Selling SA gold mines is strategy of last resort

[miningmx.com] – THE prospect of breaking up Gold Fields along geographic lines has resurfaced again years after the merger of the group’s non-South African mines with IamGold was foiled by the South African government.

Responding to questions at the group’s September quarter presentation, CEO Nick Holland, said the notion of ‘spinning out’ the South African assets was always a consideration.

According to a Cape Town fund manager, the externalisation of the South African mines is a theme frequently driven by international shareholders. That’s why AngloGold Ashanti’s CEO, Mark Cutifani, like Holland, also refuses to completely dismiss the idea.

In Gold Fields, however, selling off the South African mines gained special currency as Holland was so particularly gloomy about the local industry. It had five years, he said, to remediate its problems or face extinction.

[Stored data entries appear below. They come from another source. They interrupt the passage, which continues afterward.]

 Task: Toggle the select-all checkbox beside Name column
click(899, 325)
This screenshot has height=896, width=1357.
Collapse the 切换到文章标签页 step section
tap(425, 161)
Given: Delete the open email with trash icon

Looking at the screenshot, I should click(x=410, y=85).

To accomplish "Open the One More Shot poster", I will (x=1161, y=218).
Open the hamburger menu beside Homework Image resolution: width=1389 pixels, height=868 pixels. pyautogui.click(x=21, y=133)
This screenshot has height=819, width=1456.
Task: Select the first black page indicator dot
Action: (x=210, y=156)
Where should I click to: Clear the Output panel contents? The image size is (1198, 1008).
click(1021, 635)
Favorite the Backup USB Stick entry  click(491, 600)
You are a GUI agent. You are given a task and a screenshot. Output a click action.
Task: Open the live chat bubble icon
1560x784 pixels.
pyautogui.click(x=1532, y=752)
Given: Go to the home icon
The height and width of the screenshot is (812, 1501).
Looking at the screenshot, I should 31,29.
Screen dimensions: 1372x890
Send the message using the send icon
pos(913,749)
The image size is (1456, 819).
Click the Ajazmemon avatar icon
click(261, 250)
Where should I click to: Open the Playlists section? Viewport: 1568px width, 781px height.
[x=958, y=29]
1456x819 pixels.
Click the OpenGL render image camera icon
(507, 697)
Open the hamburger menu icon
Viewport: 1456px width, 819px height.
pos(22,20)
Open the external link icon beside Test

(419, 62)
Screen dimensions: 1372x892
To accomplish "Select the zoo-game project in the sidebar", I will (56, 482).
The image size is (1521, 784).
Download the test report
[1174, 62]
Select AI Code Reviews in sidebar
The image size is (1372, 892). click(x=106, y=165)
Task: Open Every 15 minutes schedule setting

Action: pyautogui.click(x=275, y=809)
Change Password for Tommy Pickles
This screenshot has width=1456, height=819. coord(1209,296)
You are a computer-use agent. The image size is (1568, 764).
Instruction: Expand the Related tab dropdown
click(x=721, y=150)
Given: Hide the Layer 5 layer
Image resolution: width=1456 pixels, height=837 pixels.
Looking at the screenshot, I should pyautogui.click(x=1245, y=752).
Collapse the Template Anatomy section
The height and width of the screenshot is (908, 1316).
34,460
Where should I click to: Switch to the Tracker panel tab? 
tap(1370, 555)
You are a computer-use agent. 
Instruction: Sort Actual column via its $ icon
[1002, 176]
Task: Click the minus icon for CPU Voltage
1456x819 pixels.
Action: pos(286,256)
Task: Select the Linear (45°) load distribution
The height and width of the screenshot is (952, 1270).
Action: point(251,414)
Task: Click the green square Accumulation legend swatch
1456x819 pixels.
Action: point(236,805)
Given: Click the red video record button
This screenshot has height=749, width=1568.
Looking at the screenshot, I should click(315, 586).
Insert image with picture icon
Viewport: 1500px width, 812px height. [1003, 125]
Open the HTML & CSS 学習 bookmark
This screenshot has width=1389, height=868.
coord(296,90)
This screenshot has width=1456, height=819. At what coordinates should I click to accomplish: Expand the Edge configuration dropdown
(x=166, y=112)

But before expounding on the benefits of ‘spinning out’, ‘selling’ or splitting up the asset base of any gold company, there has to be clarity on what is actually meant, and the consequences of such actions.

It also has to be viewed as a strategy of last resort.

“You can’t really know until you do it,” the fund manager says. Yet there are some models to avoid, such as Barrick Gold’s creation of African Barrick, the London-listed Tanzanian gold producer created in 2010.

African Barrick was intended to provide Barrick Gold with an exit strategy from African operations that were troublesome and might better flourish under ‘independent’ management. The feeling among analysts, however, is that African Barrick became little more than an orphan.

Adrift the Canadian mother ship, African Barrick’s operational problems did not magically disappear just because it was listed in London; in fact, they intensified. And with a 74.9% stake in the business, Barrick Gold has merely presided over further value loss: the stock is just under 30% down since listing, and is now the subject of a possible buy-out by Chinese company, China National Gold.

“The option of splitting out assets is not the correct way,” says David Davis, an analyst for SBG Securities who thinks Gold Fields would be better served downsizing the existing assets, rather than just selling them.

“Its mines won’t fall off a cliff, and some are high margin. You just need to fix them,” said Davis. Hiving off the South African assets doesn’t remove the exogenous risks of a carbon tax, or a 16% increase in the electricity tariff.

International investors, however, view it differently, another analyst says. “They want a company without the labour, political and cost risk; assets that are closer to them,” he says. “Create a company that South African investors can invest in if they want and can handle the risk,” he says.

Holland’s view seems to fall on managing the assets, however, not selling.

He talks of the greater good derived from downsizing its South African mines: protecting the majority of the 40,000 jobs by shutting down the unprofitable areas.

Foreign investors have divested of the company but they will return given “the right ingredients”, says Holland. He knows that while shareholders may not understand the nuances of South Africa, they do understand value.

“I think some shafts will close anyway because they are getting old,” said Holland. “But if they are contributing to fixed costs we might keep them,” he adds.

Some may think the value of the South African mines is not reflected in the Gold Fields’s share price, but were Holland’s team may think it won’t get the value from the mines by selling them either.